Lambdify or evaluate CoordSys3D… here is a solution to the problem.
Lambdify or evaluate CoordSys3D
How do I calculate points on a Sympy CoordSys3D expression?
With the Sympy physical module, this process works as expected:
from sympy import *
from sympy.physics.vector import ReferenceFrame, CoordinateSym, divergence
R = ReferenceFrame('R')
field = R[0]*R[1]*R[2]*(R.x+R.y+R.z)
div = divergence(vect=field, frame=R)
div_func = lambdify([R[0], R[1], R[2]], div, modules='numpy')

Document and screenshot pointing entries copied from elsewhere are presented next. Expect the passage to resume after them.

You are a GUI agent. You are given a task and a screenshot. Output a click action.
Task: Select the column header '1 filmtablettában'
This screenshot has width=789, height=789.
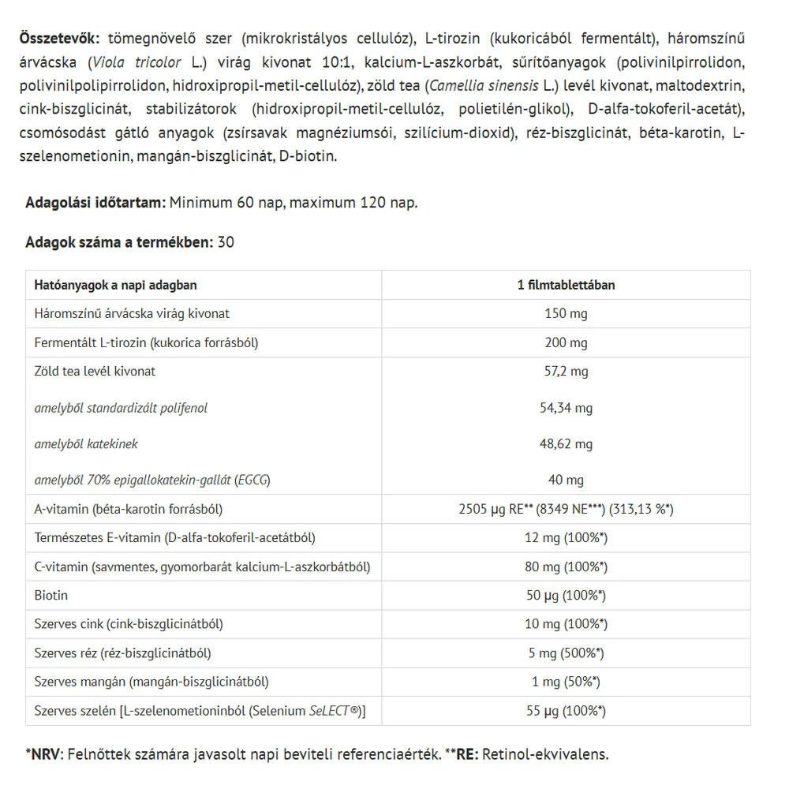[566, 285]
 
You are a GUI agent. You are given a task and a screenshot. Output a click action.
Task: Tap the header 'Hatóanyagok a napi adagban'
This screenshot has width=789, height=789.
[116, 285]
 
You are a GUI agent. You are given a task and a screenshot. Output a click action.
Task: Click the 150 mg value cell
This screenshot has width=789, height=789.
[566, 313]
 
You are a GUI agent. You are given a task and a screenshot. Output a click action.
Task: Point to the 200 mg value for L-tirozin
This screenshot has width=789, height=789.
[566, 342]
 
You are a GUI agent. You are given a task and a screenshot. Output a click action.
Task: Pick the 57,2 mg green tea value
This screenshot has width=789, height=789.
[566, 371]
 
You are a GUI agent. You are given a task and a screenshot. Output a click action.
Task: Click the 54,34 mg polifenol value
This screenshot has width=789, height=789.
[566, 408]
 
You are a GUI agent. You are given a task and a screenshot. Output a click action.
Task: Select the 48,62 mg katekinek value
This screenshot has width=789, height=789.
[566, 444]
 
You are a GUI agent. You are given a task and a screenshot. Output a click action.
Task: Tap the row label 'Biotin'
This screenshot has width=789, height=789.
[51, 595]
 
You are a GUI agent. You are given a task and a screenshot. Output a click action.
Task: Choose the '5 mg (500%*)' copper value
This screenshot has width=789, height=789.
[566, 653]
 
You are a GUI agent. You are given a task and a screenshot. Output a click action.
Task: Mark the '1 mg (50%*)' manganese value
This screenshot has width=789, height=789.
[566, 682]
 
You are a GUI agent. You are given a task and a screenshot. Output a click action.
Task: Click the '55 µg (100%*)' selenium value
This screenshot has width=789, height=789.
[566, 711]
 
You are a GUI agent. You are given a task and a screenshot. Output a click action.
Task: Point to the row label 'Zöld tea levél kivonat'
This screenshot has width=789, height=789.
[95, 371]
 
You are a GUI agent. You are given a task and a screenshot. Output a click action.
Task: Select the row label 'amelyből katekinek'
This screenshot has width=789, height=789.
[87, 444]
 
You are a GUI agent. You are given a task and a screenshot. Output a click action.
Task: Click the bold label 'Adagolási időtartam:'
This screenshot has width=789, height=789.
[95, 203]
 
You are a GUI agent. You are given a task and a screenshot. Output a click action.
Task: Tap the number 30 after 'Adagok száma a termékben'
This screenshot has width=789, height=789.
[226, 242]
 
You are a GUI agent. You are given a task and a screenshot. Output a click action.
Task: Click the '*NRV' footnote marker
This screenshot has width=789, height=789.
[43, 753]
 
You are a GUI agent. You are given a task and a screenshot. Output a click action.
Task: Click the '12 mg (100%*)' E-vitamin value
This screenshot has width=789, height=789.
[566, 538]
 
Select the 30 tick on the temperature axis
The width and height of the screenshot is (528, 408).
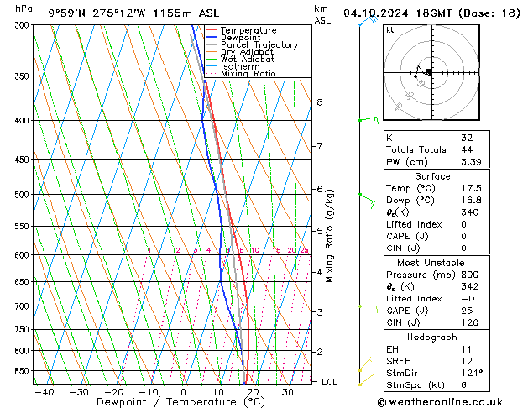(288, 392)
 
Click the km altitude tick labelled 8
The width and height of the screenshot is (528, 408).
(319, 102)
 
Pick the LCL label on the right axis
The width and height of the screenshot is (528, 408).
(329, 382)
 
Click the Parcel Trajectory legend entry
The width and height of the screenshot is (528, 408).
(259, 45)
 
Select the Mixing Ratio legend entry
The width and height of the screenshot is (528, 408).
(248, 74)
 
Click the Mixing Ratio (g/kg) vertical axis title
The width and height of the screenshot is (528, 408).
(331, 236)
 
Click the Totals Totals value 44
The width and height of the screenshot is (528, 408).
(466, 149)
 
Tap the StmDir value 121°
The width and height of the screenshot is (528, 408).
(473, 373)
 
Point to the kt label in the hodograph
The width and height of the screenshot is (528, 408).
(390, 29)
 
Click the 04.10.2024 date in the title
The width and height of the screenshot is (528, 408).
(374, 13)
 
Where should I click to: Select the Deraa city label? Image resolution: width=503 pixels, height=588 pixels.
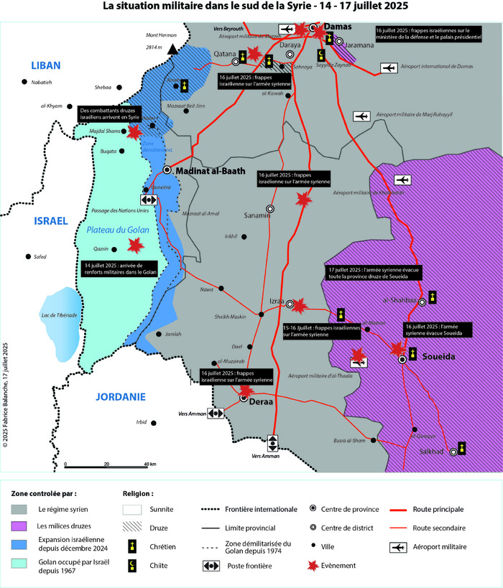262,402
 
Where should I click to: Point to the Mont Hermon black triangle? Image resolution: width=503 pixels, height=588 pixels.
172,50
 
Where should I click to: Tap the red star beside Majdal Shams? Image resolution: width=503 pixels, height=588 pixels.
133,131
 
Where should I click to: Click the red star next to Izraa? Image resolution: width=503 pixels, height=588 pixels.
300,305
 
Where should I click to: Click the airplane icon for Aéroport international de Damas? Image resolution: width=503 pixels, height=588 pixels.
389,68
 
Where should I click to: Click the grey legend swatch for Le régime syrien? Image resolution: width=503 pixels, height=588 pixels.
24,509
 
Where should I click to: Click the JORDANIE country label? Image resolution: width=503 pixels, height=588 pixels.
120,396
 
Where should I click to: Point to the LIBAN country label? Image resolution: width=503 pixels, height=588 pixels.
45,66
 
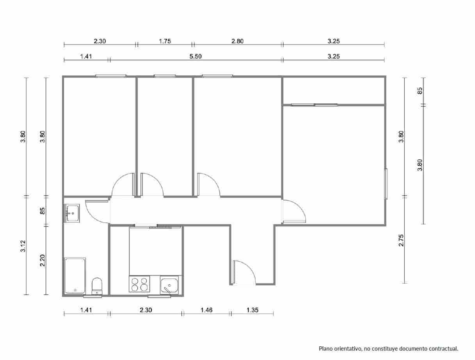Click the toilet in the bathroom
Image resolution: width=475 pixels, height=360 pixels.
coord(96,286)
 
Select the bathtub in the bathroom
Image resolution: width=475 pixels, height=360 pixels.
coord(75,275)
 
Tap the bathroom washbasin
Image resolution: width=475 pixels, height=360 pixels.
coord(72,213)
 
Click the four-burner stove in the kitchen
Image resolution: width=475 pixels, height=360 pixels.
coord(139,284)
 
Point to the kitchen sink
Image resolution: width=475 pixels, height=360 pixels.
coord(169,284)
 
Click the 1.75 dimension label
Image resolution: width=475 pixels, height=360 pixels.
coord(165,41)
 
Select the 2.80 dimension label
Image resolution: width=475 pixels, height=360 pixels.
coord(237,41)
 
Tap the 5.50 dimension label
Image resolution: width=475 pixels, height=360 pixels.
coord(195,56)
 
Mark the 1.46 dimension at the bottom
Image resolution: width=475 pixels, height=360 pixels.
coord(206,310)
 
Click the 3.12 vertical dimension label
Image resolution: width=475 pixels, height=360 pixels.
coord(23,246)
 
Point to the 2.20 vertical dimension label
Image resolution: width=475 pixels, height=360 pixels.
coord(43,260)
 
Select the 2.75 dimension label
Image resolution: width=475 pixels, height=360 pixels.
coord(401,240)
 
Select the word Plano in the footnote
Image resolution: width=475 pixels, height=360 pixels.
coord(326,348)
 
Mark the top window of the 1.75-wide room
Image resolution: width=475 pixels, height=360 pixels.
coord(164,76)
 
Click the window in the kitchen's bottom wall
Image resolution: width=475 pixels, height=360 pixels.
coord(159,296)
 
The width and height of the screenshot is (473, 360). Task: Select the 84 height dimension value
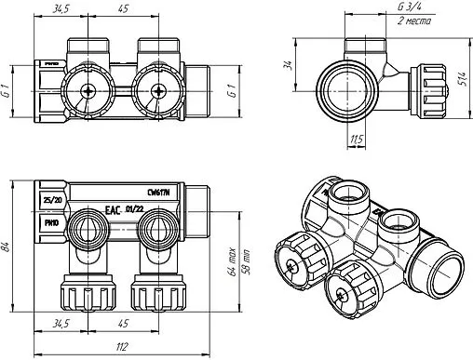[x=8, y=246]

print('Function evaluated at a point = {}'.format(div_func(1,2,8)))
However, if I use CoordSys3D
instead, the process of lambdify is not clear :
from sympy.vector import CoordSys3D, divergence, curl
A = CoordSys3D('A')
field = A.x*A.y*A.z*(A.i + A.j + A.k)
div = divergence(field)
# How do I lambdify / evaluate this?
# This fails:
# File "<lambdifygenerated-5>", line 1
# def _lambdifygenerated(A.x, A.y, A.z):
# SyntaxError: invalid syntax
# div_func = lambdify([A.x, A.y, A.z], div, modules='numpy')
# This fails:
# "name 'x' is not defined"
# div_func = lambdify([x, y, z], div, modules='numpy')
print('Function evaluated at a point = {}'.format(div_func(1,2,8)))
Some observations:
R[0]
is asympy.physics.vector.frame.coordinateSym
A.x
is asympy.vector.scalar.BaseScalar
CoordSys3D
seems to be the format I want, especially since the support for spherical coordinate systems is simple.
For example:
A = CoordSys3D('A', transformation='spherical') # transformation requires Sympy 1.2
vec_field = a*A.r**2*A.i + c*cos(A.theta)/A.r*A.j + b * A.k
div = divergence(vec_field)
Solution
It looks like lambdify
didn’t interpret A.x
correctly (which it should) when generating the code, so you’ll have to replace it with symbols.
vars = symbols('A.x A.y A.z')
div_func = lambdify(vars, div.subs(dict(zip([A.x, A.y, A.z], vars))), modules='numpy')
print(div_func(1, 2, 8)) # 26
It
doesn’t matter what the symbol vars
is called, I named them “A.x” and so on just to be consistent. They can also be vars = symbols('v0:3').